Do Lorentz boosts affect spin orientation?

[Zoot]

Does a Lorentz boost change the "direction" of an electron's spin orientation?

For example, if an electron is in a state "spin-up" along x, and this electron is subjected to a large boost along another direction, say z, will the electron's spin remain "spin-up" along x?

What if the electron is instead boosted along the direction of its spin?

I know that Dirac 4-spinors transform under Lorentz boosts and rotations, for example as shown in Peskin/schroeder, however it is not clear to me how the transformation affects (if at all) the orientation of the electron's spin.

Please refer to my recent post a few hours ago: "Spin Direction and 4-spinor Components" for a more detailed and specific version of this question, including some calculations I did on boosting the spinors.

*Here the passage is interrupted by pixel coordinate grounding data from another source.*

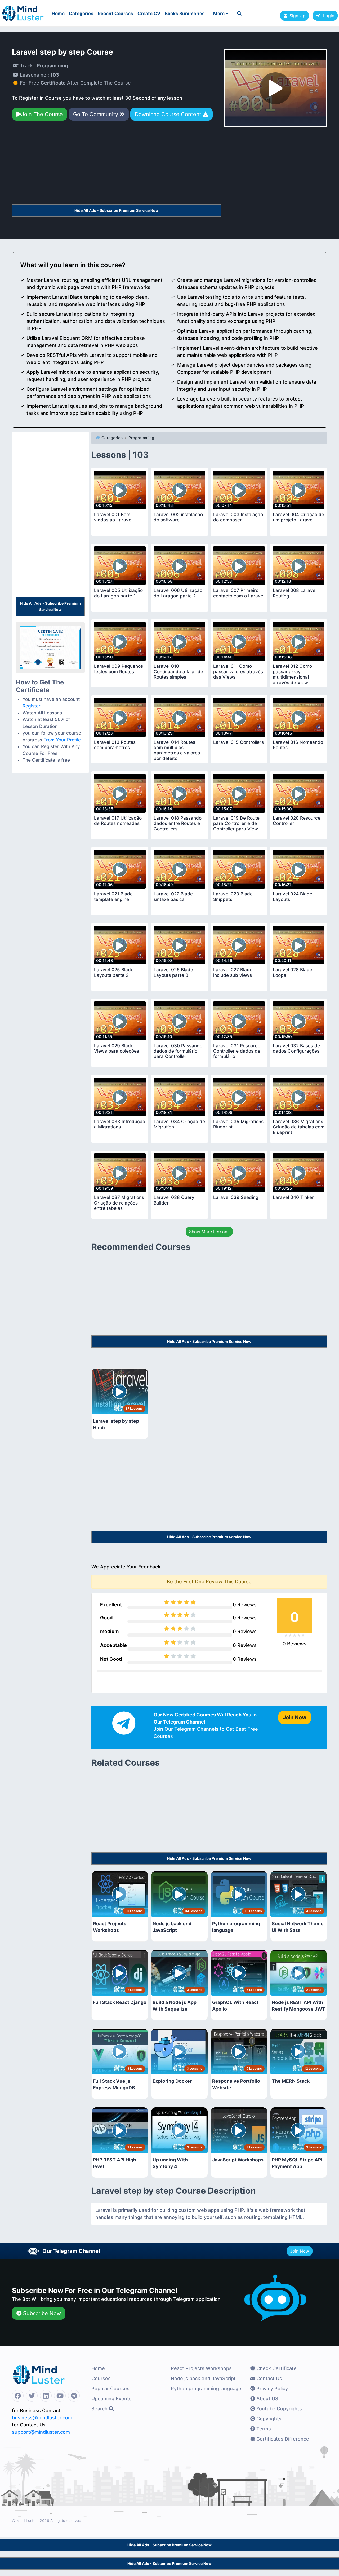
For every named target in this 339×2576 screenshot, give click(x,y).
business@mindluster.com (42, 2417)
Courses (101, 2378)
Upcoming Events (111, 2398)
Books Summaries (185, 13)
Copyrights (268, 2418)
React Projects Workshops (201, 2368)
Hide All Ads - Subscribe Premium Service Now (116, 210)
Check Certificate (276, 2368)
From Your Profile (62, 739)
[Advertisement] (116, 165)
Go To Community (96, 114)
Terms (263, 2429)
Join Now (299, 2251)
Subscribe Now (41, 2313)
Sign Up (297, 15)
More (219, 13)
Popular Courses (110, 2388)
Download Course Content (169, 114)
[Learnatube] (22, 10)
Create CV (148, 13)
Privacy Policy (271, 2388)
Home (58, 13)
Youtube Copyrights (278, 2408)
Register (32, 706)
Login (327, 15)
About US (266, 2398)
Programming (141, 437)
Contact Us (268, 2378)
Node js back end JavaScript (203, 2378)
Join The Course (42, 114)
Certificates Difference (282, 2439)
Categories (81, 13)
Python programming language (206, 2388)
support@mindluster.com (41, 2432)
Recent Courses (115, 13)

Thank you very much for any help on this subject!

 

[DrDu]

The vector describing electron's spin is the Pauli Lyubarskii vector which is obtained by boosting the electron to it's rest frame. Now if an electron is already moving at constant speed v1 and you apply a second boost v2 , then, starting from the1st PL vector you have to apply 3 boosts to get the 2nd PL vector. Namely if the boost from 0 to v1 and than the boost v2 are not parallel, they will induce a net rotation. Hence the second PL vector will be rotated with respect to the first.

 

[Zoot]

Thank you for replying DrDu. The Pauli-Lubansky vector is a 4-vector, which Lorentz transforms accordingly. The electron's 4-spinor transforms differently, since it is a spinor and not a vector. So what you are saying is that I should transform the DIRECTION of the electron's spin (which is described by a 4-vector) and NOT the spinor itself? Just wanted to clarify this. Thanks again.

 

[Bill_K]

Zoot, In the rest frame of the particle, one can define its spin projection along any space axis. More generally if the particle has a 4-momentum p_μ, one can use a 4-dimensional vector s^μ for a spin polarization axis, provided that p_μ and s^μ are orthogonal.

Given s^μ, one defines spin projection operators Σ_±(s) = ½(1 ±γ₅γ_μs^μ), with eigenvalues ±1 for the two spin states. Σ does not commute with Lorentz boosts, so in general a spin-up state will not remain spin up.

 

[DrDu]

It depends what you are behind. You were asking about the transformation of spin, not spinors, didn't you?

 

[andrien]

using a boost,one can write for the transformation of spinor.but it is better not to confuse transformation of spinor under lorentz boost with something like helicity.